• [EXTRAIT CHOISI]:
^^^^^^^^^^^^^^^^
La concurrence a, bien sûr, son importance. Mais en se focalisant sur elle, chercheurs, entreprises et consultants n’ont pas tenu compte de deux aspects importants de la stratégie – et bien plus lucratifs selon les auteurs. Le premier est de trouver et de développer des marchés là où la concurrence est faible ou nulle – les Océans bleus –, le second d’exploiter et de protéger ces Océans bleus. Ces défis sont très différents de ceux sur lesquels les experts en stratégie portent l’essentiel de leur attention.
Vers une stratégie Océan bleu
Quel genre de logique stratégique employer pour guider la création d’Océans bleus ? Afin de répondre à cette question, Kim et Mauborgne ont examiné un siècle de données sur la création d’Océans bleus pour y identifier des traits communs, notamment dans trois secteurs qui touchent de près au quotidien des gens : l’automobile (comment aller au travail), les ordinateurs (avec quoi travailler) et le cinéma (où se distraire après le travail). Ils ont ainsi mis en lumière que :
Les Océans bleus ne sont pas dus à l’innovation technologique : La création d’un Océan bleu fait parfois appel à une technologie de pointe, mais celle-ci n’est pas une caractéristique déterminante, même dans des secteurs particulièrement technologiques. Dans ces trois secteurs représentatifs, les Océans bleus sont rarement issus de l’innovation technologique en elle-même ; souvent, la technologie sous-jacente existait déjà . Même la chaîne d’assemblage révolutionnaire de Ford avait un précédent dans le secteur de l’abattage en Amérique. Comme ceux de l’industrie automobile, les Océans bleus de l’informatique ne sont pas nés de l’innovation technologique seule, mais d’un lien établi entre la technologie et ce qui comptait pour les acheteurs. Comme avec l’IBM 650 et le serveur PC Compaq, cela impliquait souvent de simplifier la technologie.
^^^^^^^^^^^^^^^^
• [ENREGISTREMENTS À UTILISER]:

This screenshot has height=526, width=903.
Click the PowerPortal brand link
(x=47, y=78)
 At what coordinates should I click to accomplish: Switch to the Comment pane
^^^^^^^^^^^^^^^^
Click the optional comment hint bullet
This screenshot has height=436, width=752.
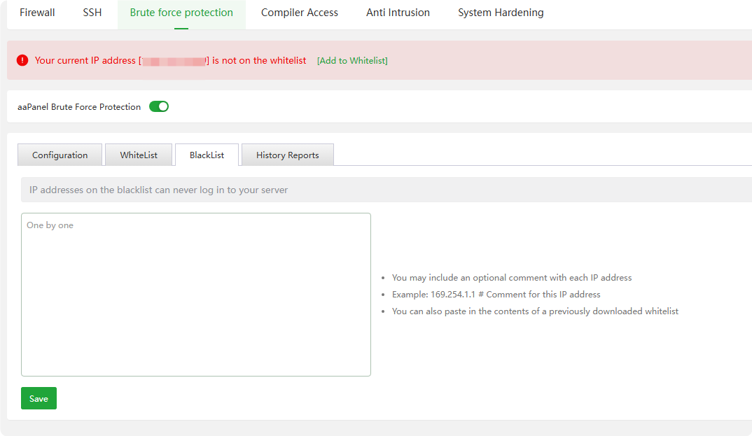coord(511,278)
^^^^^^^^^^^^^^^^
• [EXERCICES]:
A. Citez les trois secteurs que Kim et Mauborgne ont particulièrement étudiés selon l'extrait sur la stratégie Océan bleu.
B. Réécrivez, s'il vous plaît, les enregistrements depuis la ligne contenant "This screenshot has height=526, width=903." jusqu'à celle contenant "At what coordinates", toutes deux comprises, en remplaçant "Comment pane" par "Notes pane" sans rien modifier d'autre.
Le texte et les enregistrements sont indépendants les uns des autres.

• [CORRIGÉ]:
A. L'automobile, les ordinateurs et le cinéma.

B.
This screenshot has height=526, width=903.
Click the PowerPortal brand link
(x=47, y=78)
 At what coordinates should I click to accomplish: Switch to the Notes pane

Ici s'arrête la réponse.